Loving Literature and Loving God

My good church buddy and kids Godfather, Chris, has recently been talking of his reawakened passion for reading. This reminded me of my recently coming to love reading myself. It all started when my friend, Sam, lent me his book Jack: A Life of C.S. Lewis by George Sayer.
I wanted to share my two favorite parts. The first about literature and the second of Clive's growing pressure to believe. (Mother-in-law, Shirley, has since given her her copy!!!!)

LITERATURE
Literature enlarges our being by admitting us to experiences not our own. They may be beautiful, terrible, awe-inspiring, exhilerating, pathetic, comic or merely piquant. Literature gives the entree to them all. Those of us who have been true readers all our life seldom realize the enormous extension of our being that we ow to authors. We realize it best when we talk with an unliterary friend. He may be full of goodness and good sense but he inhabits a tiny world. In it, we should be suffocated. My own eyes are not enough for me. Even the eyes of all humanity are not enough.
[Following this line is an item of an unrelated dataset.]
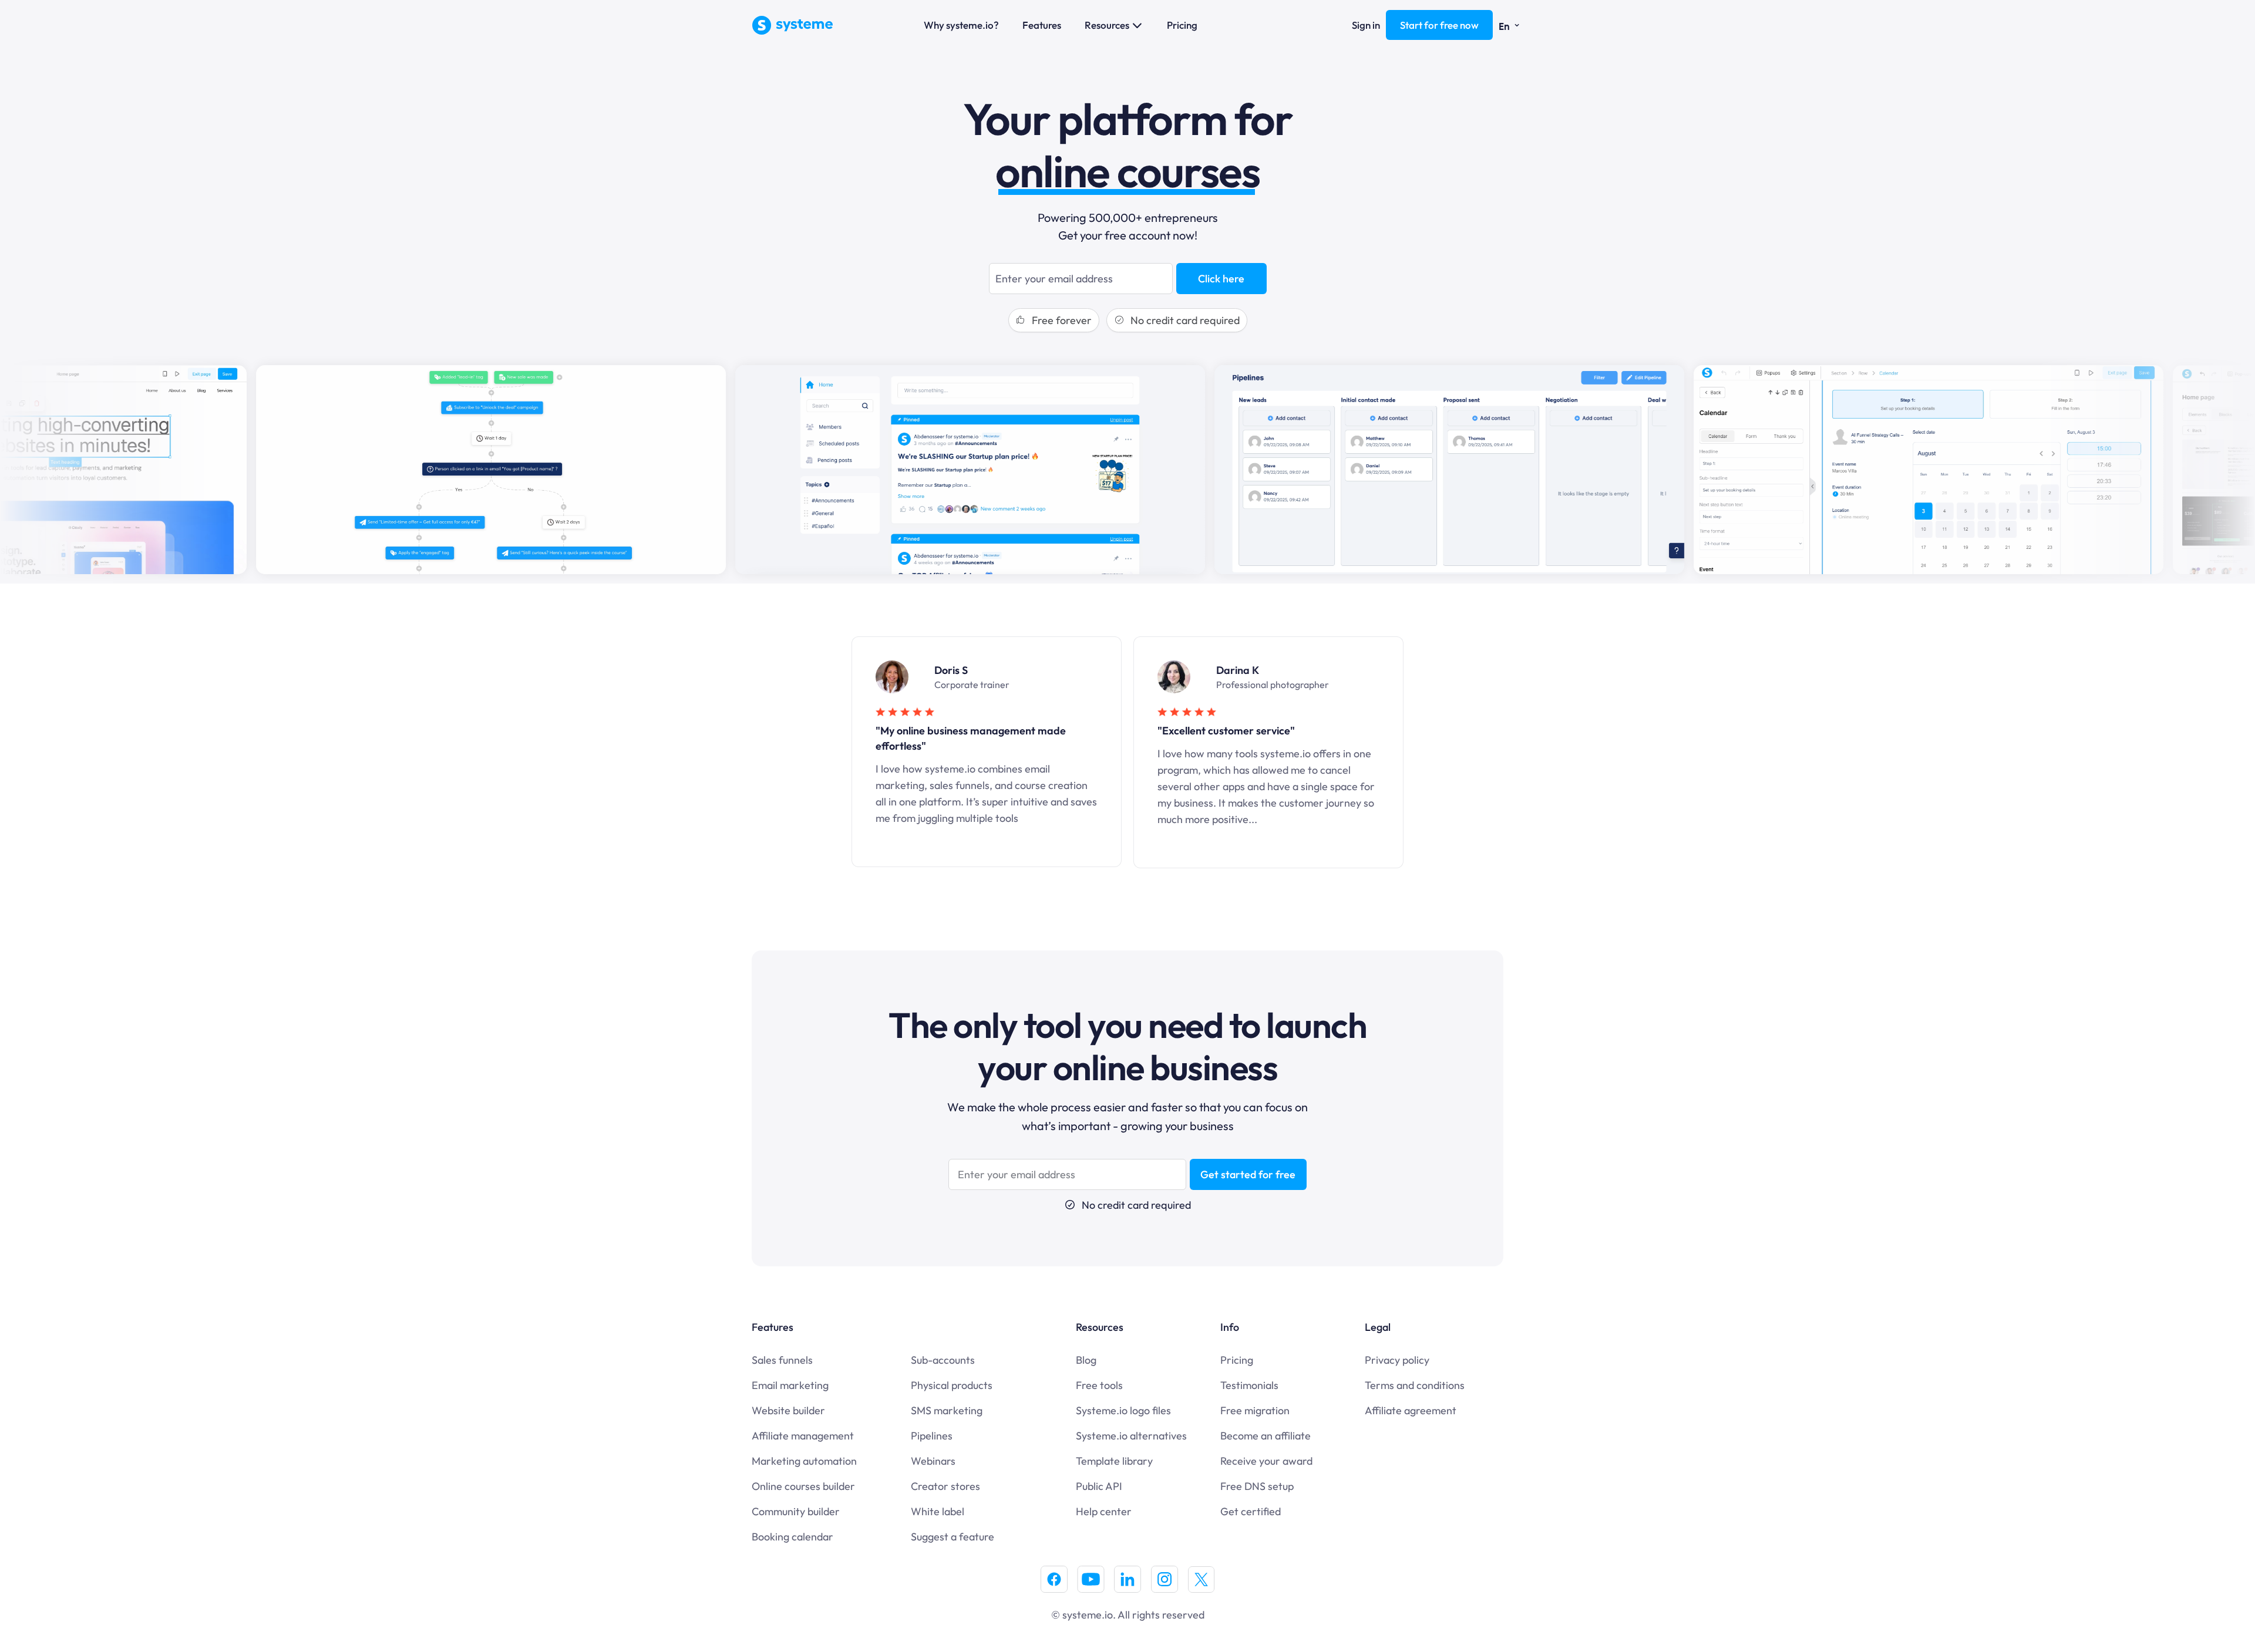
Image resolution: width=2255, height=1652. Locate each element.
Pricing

Very gladly would I learn what face things present to a mouse or bee.
In reading great literature I become a thousand men and yet remain myself. Like the night sky in a Greek poem, I see with a thousand eyes, but it is still I who see. Here as in worship, in love, in moral action, and in knowing, I transcend myself: and am never more myself than when I do.
UNDER PRESSURE TO BELIEVE
T.D. ("Harry") Weldon was the tutor and college lecturer in the Greats at Magdan College. He was a cynic who scoffed at all creeds and almost all positive assertions, a man, Jack once wrote, who, "believes that he has seen through everything and lives at rock bottom." One day they were talking in Jack's room about the odd events of history when Weldon remarked that there was good evidence supporting the historicity of the Gospels. "Rum thing that stuff of Fraser's about the Dying God," Weldon said. "It almost looks as if it really happened once." Jack could harldy believe his ears. His guest was drinking whiskey but showed no sign of being drunk. When Jack pressed him for more information he seemed anxious to change the subject.
The effect on Jack was shattering. He examined the evidence on his own and had to agree that it was suprisingly good. From this time onward he felt under pressure to believe. He could not get out of his head such arguments as Chesterton's that, in claiming to be the Son of God, Jesus Christ was either a lunatic or a dishonest fraud or He was speaking the truth. Jack reread the Gospels and became more and more aware that they were not myths or made up stories at all, because the authors were simply too artless and unimaginative.